Problem to solve – Which lines of the data contain the string "agent"? Copy every one of them.

══════════

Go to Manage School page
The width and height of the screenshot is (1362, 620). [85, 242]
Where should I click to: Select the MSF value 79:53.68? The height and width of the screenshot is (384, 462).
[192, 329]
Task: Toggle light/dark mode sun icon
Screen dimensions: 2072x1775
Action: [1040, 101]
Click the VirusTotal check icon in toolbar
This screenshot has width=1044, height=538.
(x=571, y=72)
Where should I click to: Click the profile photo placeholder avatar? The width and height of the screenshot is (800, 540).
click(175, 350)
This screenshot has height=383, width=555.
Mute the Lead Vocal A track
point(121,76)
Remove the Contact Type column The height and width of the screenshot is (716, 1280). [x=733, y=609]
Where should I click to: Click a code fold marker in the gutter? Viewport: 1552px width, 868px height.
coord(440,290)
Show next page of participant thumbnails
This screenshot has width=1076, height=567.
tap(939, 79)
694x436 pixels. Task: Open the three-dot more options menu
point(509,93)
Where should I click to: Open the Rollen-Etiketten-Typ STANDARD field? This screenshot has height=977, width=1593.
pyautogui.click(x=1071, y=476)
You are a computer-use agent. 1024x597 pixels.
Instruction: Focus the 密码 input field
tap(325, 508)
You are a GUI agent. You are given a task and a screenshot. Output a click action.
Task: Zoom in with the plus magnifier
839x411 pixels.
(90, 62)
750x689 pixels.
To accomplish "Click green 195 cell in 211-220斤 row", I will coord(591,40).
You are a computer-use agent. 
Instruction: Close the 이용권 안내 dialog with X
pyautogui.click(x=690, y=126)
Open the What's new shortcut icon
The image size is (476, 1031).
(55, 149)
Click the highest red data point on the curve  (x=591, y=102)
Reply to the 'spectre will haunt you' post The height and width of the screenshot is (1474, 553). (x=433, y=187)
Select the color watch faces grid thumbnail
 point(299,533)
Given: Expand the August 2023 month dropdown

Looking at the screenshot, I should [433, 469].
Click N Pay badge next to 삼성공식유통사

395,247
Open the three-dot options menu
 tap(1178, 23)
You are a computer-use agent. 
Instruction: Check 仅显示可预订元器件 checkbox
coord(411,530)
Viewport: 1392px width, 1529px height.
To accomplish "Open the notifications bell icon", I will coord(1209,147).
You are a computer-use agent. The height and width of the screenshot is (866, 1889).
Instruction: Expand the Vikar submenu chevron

══════════

Solution –
You are a computer-use agent. 1024x597 pixels.
You are a GUI agent. You are given a task and a screenshot. Output a click action.
You are a computer-use agent. 
You are a computer-use agent. 
You are a computer-use agent. The height and width of the screenshot is (866, 1889).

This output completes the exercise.